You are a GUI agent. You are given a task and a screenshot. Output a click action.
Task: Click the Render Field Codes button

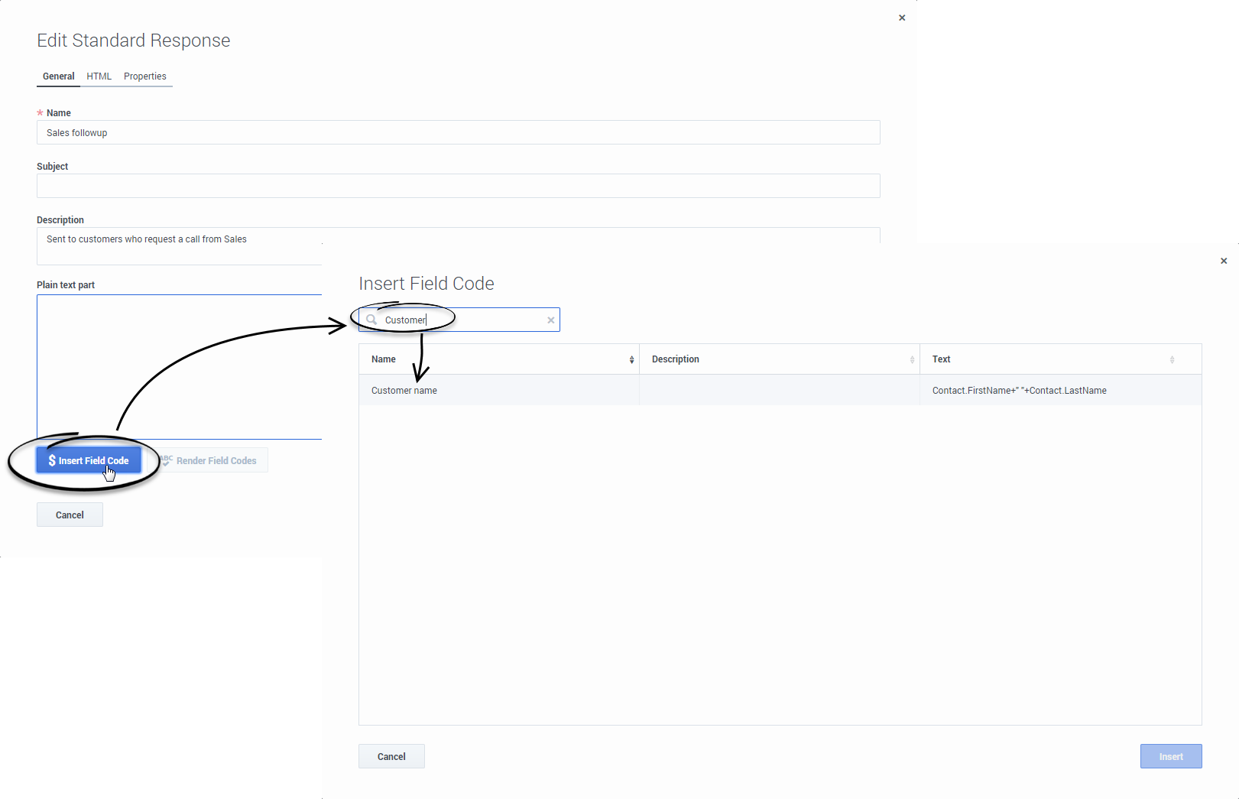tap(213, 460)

----------

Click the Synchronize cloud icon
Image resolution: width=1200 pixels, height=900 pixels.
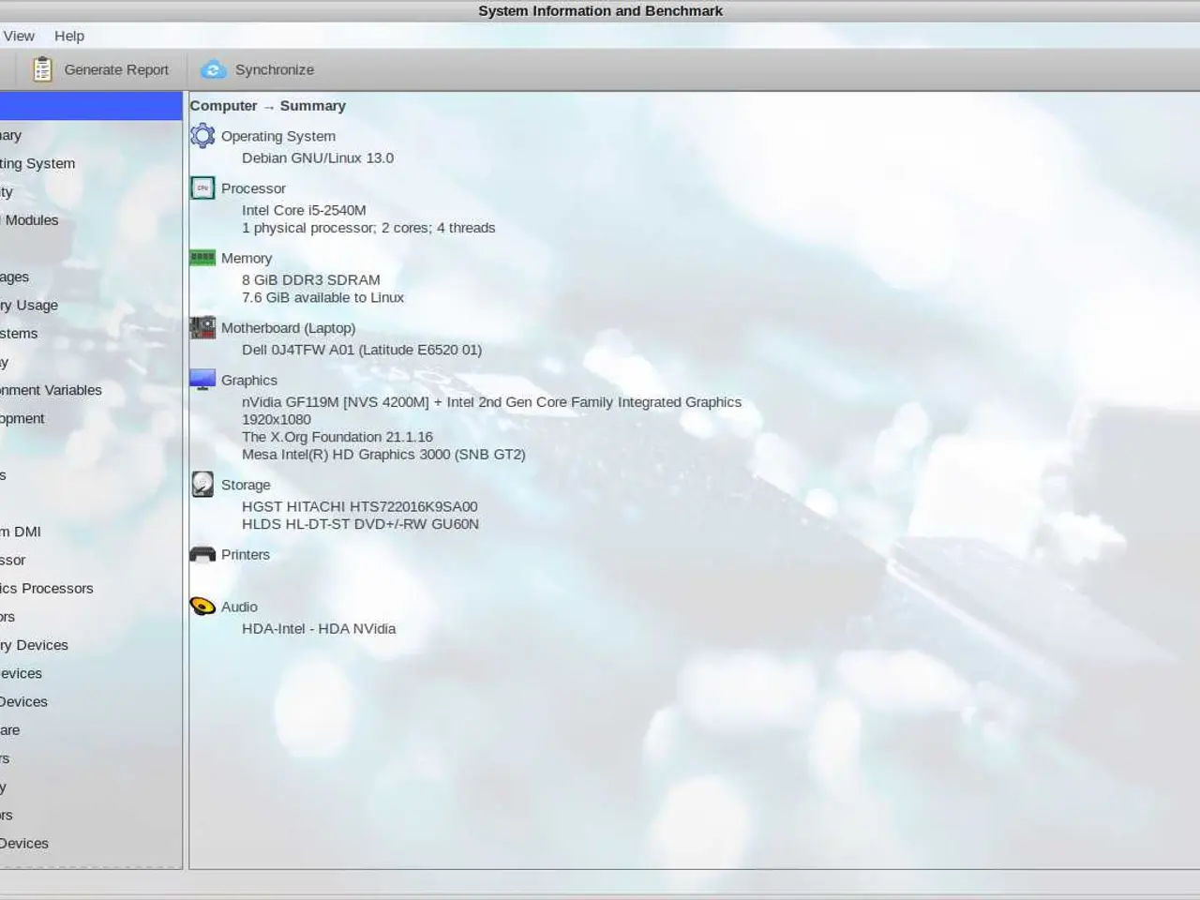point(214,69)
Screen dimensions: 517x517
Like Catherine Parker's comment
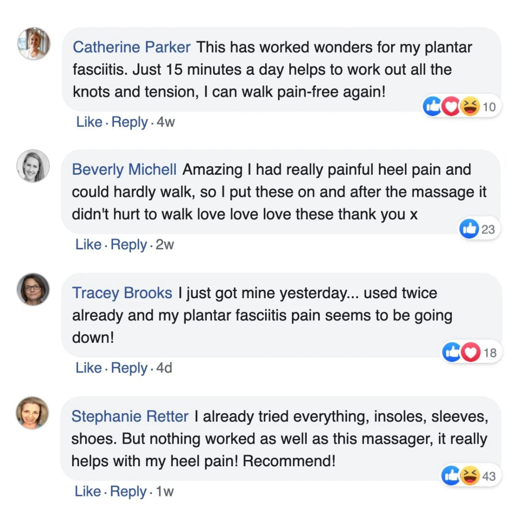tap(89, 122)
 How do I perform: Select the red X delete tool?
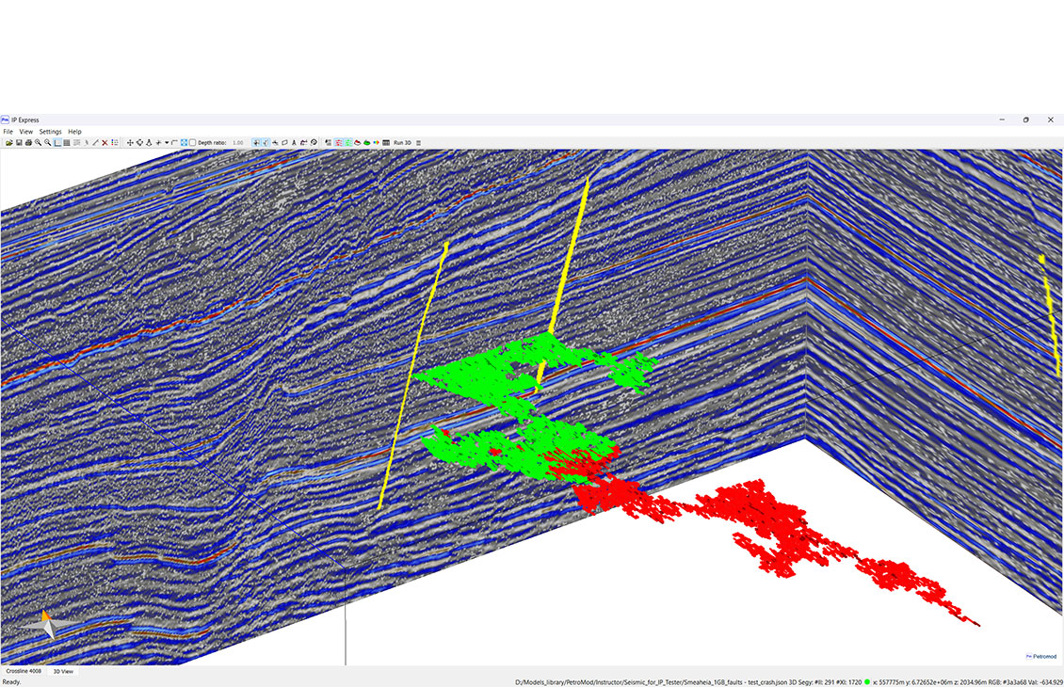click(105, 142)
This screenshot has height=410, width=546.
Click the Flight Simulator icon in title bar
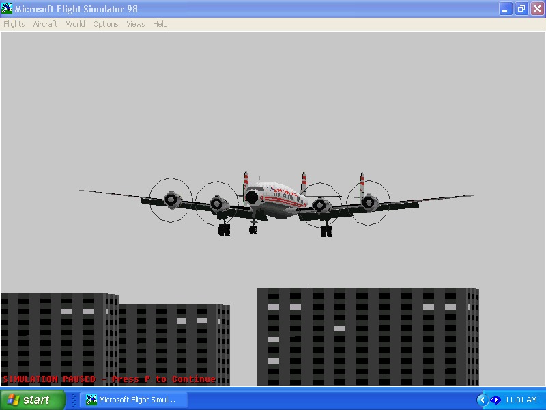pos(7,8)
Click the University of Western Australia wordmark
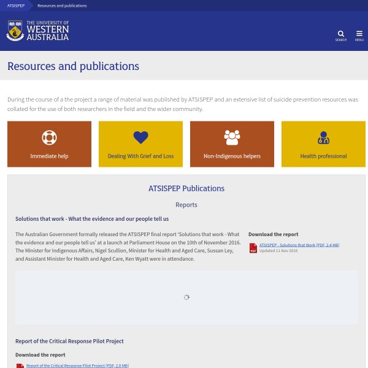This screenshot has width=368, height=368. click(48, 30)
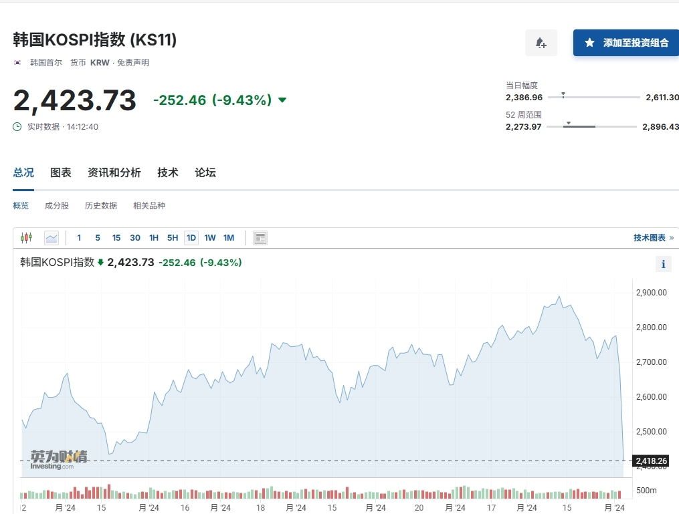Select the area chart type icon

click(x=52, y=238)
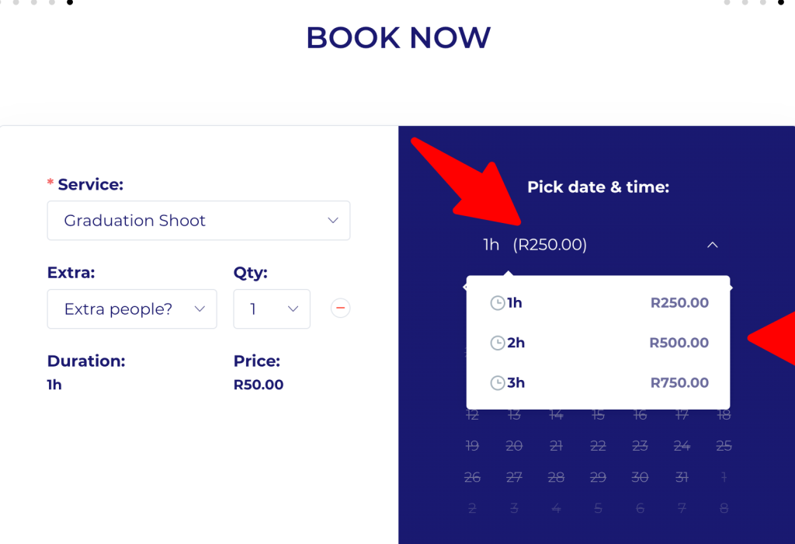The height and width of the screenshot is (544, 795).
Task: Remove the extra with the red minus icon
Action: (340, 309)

----------

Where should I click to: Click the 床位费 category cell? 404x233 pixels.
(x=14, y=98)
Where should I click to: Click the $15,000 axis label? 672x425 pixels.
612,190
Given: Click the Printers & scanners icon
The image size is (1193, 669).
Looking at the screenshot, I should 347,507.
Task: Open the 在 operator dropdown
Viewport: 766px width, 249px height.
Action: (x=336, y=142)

----------

Work instructions – The reply should consist solely of the lines above from the one that has "Where should I click to: Click the 床位费" through the one that has "Given: Click the Printers & scanners icon", reproduced exactly.

Answer box –
Where should I click to: Click the 床位费 category cell? 404x233 pixels.
(x=14, y=98)
Where should I click to: Click the $15,000 axis label? 672x425 pixels.
612,190
Given: Click the Printers & scanners icon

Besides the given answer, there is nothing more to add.